→ INSTRUCTIONS FOR THE TASK: In the records below, find the line holding "[18] (283, 1074)" and the line holding "Law Journals (382, 2437)". Set down both, with every line between them, exactly.

___ STUDY MATERIAL

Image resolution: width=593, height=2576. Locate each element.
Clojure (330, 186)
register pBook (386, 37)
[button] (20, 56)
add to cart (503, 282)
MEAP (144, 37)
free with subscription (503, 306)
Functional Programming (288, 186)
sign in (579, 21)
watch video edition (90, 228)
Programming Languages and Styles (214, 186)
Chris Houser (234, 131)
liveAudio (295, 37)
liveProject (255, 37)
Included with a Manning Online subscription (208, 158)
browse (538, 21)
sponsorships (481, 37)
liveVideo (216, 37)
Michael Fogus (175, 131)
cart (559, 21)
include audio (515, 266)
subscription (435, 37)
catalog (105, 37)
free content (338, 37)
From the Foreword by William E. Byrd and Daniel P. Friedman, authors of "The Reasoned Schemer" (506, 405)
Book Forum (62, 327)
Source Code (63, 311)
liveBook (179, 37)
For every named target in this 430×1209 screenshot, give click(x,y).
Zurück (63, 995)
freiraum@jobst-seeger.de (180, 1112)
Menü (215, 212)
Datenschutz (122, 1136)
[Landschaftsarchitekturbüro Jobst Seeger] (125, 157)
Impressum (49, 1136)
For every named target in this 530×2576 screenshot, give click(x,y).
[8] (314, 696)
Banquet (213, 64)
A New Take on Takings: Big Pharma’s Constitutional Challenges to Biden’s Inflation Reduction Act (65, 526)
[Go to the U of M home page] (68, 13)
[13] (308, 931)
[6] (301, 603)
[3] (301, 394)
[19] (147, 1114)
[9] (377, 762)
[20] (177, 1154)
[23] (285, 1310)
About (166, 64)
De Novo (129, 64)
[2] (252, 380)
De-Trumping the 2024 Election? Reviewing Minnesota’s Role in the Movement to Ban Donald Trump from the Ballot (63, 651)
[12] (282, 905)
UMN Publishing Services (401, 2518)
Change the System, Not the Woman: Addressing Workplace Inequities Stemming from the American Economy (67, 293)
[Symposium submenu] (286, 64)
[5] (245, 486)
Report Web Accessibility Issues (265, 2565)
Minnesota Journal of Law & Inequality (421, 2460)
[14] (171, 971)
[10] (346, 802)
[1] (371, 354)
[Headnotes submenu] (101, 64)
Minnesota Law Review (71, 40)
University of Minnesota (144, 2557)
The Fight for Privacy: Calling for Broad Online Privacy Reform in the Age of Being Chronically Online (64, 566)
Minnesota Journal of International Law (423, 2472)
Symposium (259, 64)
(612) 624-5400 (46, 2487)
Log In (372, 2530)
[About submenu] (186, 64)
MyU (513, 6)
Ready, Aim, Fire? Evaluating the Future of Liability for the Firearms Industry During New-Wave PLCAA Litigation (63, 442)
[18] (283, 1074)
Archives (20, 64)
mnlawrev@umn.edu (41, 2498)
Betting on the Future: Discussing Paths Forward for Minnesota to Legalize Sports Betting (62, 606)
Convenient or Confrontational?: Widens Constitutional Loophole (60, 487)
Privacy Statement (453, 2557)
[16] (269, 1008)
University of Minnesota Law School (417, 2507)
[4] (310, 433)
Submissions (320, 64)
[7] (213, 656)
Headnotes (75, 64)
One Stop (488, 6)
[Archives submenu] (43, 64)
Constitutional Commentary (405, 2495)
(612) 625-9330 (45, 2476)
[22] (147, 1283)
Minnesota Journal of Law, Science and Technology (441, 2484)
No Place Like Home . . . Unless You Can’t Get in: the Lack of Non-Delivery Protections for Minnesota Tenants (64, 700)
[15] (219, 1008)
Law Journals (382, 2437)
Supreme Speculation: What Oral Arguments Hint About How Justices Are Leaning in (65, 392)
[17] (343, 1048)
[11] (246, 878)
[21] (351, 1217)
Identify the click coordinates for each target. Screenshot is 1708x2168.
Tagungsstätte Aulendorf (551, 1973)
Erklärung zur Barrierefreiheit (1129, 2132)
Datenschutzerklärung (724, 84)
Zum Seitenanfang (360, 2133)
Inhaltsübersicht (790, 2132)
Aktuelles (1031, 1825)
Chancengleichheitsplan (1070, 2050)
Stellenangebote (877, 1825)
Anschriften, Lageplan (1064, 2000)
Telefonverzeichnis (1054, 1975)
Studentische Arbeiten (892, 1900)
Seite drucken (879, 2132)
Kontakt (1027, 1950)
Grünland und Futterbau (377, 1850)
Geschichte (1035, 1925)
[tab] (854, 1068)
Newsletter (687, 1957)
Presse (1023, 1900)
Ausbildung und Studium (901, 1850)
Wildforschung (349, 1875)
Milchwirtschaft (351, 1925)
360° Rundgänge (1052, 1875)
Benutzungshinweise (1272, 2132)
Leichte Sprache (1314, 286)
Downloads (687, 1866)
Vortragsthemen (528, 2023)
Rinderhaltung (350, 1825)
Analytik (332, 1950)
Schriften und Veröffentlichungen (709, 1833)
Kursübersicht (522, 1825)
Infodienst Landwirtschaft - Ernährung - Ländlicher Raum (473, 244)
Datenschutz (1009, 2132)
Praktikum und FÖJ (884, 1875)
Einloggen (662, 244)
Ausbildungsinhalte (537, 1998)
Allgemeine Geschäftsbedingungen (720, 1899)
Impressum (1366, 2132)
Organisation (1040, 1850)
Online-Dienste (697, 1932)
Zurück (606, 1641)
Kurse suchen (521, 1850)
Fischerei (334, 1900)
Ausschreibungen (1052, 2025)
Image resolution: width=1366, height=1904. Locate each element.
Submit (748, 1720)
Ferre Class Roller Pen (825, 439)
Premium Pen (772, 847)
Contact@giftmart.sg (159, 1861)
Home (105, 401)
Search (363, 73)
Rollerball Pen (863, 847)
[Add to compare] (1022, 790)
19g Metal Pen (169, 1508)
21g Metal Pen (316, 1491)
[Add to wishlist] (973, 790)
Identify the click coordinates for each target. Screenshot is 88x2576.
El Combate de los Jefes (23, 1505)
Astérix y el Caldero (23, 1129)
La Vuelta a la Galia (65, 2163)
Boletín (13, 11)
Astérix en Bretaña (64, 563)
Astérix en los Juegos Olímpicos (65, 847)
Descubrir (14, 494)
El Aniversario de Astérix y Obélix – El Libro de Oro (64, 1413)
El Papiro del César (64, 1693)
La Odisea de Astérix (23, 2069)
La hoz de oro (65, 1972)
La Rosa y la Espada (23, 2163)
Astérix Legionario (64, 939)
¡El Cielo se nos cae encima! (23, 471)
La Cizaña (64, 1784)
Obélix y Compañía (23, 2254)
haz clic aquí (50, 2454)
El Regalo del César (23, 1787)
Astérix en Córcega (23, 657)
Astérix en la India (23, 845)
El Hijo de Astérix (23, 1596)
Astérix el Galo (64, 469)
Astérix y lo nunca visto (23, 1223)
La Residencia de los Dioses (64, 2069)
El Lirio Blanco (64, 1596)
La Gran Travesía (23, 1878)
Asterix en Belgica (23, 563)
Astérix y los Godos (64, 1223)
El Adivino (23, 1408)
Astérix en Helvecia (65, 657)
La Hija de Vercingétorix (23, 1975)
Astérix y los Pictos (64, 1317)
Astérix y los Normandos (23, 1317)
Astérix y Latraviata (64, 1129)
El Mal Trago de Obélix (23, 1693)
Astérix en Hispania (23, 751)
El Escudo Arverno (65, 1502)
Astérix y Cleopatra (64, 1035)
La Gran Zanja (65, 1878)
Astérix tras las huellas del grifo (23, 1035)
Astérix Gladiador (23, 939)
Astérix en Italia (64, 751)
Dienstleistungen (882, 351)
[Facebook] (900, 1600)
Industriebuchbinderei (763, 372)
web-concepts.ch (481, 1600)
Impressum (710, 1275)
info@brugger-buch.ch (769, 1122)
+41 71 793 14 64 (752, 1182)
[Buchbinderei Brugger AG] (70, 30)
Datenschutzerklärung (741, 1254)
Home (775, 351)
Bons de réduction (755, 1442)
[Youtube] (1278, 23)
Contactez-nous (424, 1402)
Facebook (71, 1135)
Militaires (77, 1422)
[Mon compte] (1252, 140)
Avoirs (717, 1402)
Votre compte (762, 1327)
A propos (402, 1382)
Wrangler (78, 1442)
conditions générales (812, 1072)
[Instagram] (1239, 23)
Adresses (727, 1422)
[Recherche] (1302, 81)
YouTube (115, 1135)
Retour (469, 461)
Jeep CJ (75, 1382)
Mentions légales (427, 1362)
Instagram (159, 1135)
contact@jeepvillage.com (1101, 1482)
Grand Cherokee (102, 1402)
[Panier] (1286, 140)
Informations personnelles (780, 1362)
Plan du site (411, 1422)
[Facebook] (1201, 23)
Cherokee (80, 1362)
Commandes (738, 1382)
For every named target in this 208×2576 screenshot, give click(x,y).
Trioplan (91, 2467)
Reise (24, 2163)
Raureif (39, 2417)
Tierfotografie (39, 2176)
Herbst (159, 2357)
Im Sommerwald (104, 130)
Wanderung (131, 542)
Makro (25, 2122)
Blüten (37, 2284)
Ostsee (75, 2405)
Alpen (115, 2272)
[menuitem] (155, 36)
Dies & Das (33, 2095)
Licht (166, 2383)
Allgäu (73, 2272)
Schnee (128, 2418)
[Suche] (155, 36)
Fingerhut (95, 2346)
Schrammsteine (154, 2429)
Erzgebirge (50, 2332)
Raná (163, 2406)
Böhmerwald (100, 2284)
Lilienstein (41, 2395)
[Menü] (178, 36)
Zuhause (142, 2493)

______

→ OUTPUT OF THE TASK:
[18] (283, 1074)
Archives (20, 64)
mnlawrev@umn.edu (41, 2498)
Betting on the Future: Discussing Paths Forward for Minnesota to Legalize Sports Betting (62, 606)
Convenient or Confrontational?: Widens Constitutional Loophole (60, 487)
Privacy Statement (453, 2557)
[16] (269, 1008)
University of Minnesota Law School (417, 2507)
[4] (310, 433)
Submissions (320, 64)
[7] (213, 656)
Headnotes (75, 64)
One Stop (488, 6)
[Archives submenu] (43, 64)
Constitutional Commentary (405, 2495)
(612) 625-9330 (45, 2476)
[22] (147, 1283)
Minnesota Journal of Law, Science and Technology (441, 2484)
No Place Like Home . . . Unless You Can’t Get in: the Lack of Non-Delivery Protections for Minnesota Tenants (64, 700)
[15] (219, 1008)
Law Journals (382, 2437)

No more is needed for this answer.